La masacre que ocurrió hace pocos días en cuatro cárceles de Guayaquil, Cuenca y Latacunga y costó la vida de 81 seres humanos, evidenció que el Estado ha dejado de tener el control efectivo de las prisiones en el país y que grupos de delincuencia organizada, probablemente vinculados al narcotráfico, no tuvieron ninguna dificultad en llevar a cabo las matanzas. El grado de perversidad y de sadismo de los asesinatos recuerdan mucho a los cometidos por los carteles mexicanos de la droga, los cuales usan estas prácticas para aterrorizar a la población y doblegar la moral y ética del Estado, especialmente de sus cuerpos de seguridad. También repugna el que haya gente que menosprecie la vida de los presos y se contente con sus muertes, como si no fueran seres humanos, que además son hijos, padres, esposos, hermanos, amigos.
El Estado demostró su incapacidad total para garantizar el derecho a la vida de los reclusos, en un contexto en que en los últimos años se redujo en más de 500 el número de guías penitenciarios en las cárceles, así como en más de 60 millones de dólares el presupuesto para el sistema carcelario. Además, se eliminó el Ministerio de Justicia que estaba a cargo del sistema. Lo que evidencia el desinterés total del gobierno de Moreno por los presos y lo que les pudiera pasar. A esto se suma la enorme corrupción que afecta los centros carcelarios y que permite que los reos tengan fácil acceso a armas de fuego, armas blancas, teléfonos celulares, drogas, alcohol, etc., lo que hace que masacres como las del 23 de febrero puedan ser llevadas a cabo.
Desde el 2007, el número de presos en las cárceles del Ecuador pasó de 13 mil a 39 mil, es decir se triplicó gracias a un Código Integral Penal (COIP) que permite el abuso de la prisión preventiva.

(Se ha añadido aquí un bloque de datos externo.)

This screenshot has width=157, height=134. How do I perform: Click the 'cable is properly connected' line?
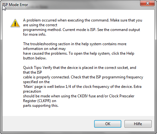83,77
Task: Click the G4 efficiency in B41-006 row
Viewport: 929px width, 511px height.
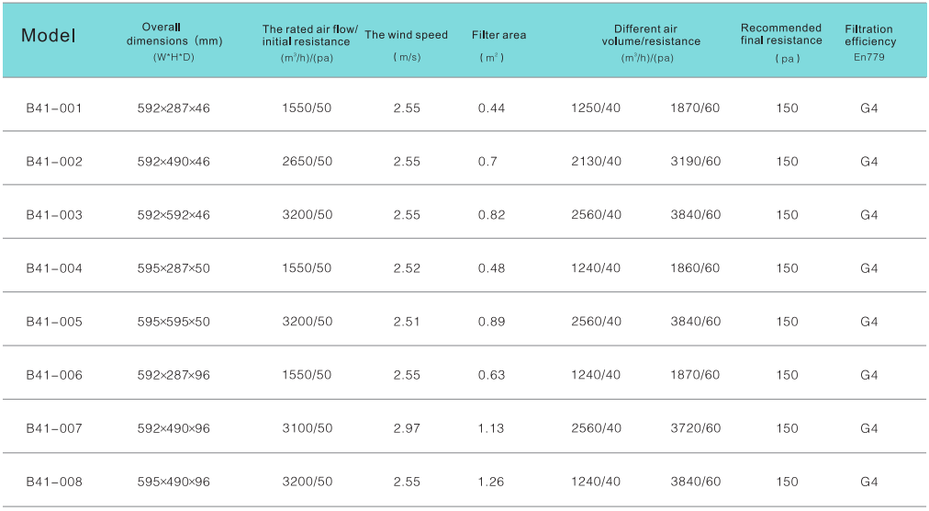Action: point(869,375)
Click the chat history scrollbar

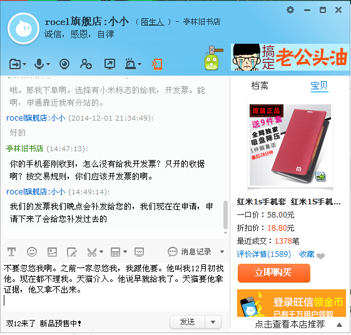click(225, 215)
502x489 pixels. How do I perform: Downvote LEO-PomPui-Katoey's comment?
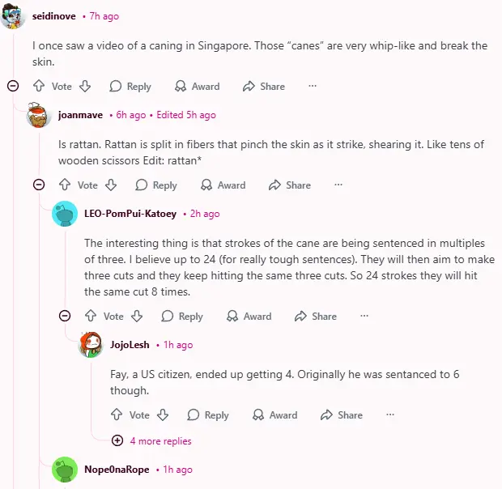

Es así que cerca de la mitad de los reclusos no están sentenciados y por otra parte la gran mayoría de reclusos (también existen unos pocos privilegiados que gozan de comodidades y privilegios) viven en terribles condiciones de hacinamiento e insalubridad. Todo esto empeora con innumerables reformas populistas a dicho Código, que crean delitos, incrementan penas y que en definitiva hacen de la privación de la libertad la regla general. Los jueces casi siempre optan por sentenciar con las medidas más duras para no ser criticados o sancionados.
La rehabilitación social es una farsa y muy pocos de los detenidos tienen posibilidad de trabajar o estudiar por falta de talleres, aulas y profesores. Al menos 15% de los presos están encarcelados por no pagar pensiones alimenticias. En su gran mayoría no son delincuentes. Para descongestionar las prisiones, deberían tener medidas sustitutivas como presentaciones periódicas y se debería aplicarles coactivas si no cumplen con las obligaciones para con sus hijos. Todo esto agravado por el contexto de pandemia.
Para que el 23 de febrero no sea el inicio de un período nefasto en el país se debe eliminar la base social del crimen organizado y crear las mínimas posibilidades de rehabilitación para los presos en lugar de ser escuelas de perfeccionamiento del crimen. Sí, para esto se requiere de recursos económicos pero también de voluntad política. El gobierno de Moreno no ha tenido ni lo uno ni lo otro, mientras tanto el primer mandatorio solo se mantiene a la espera de que se acabe de su mandato.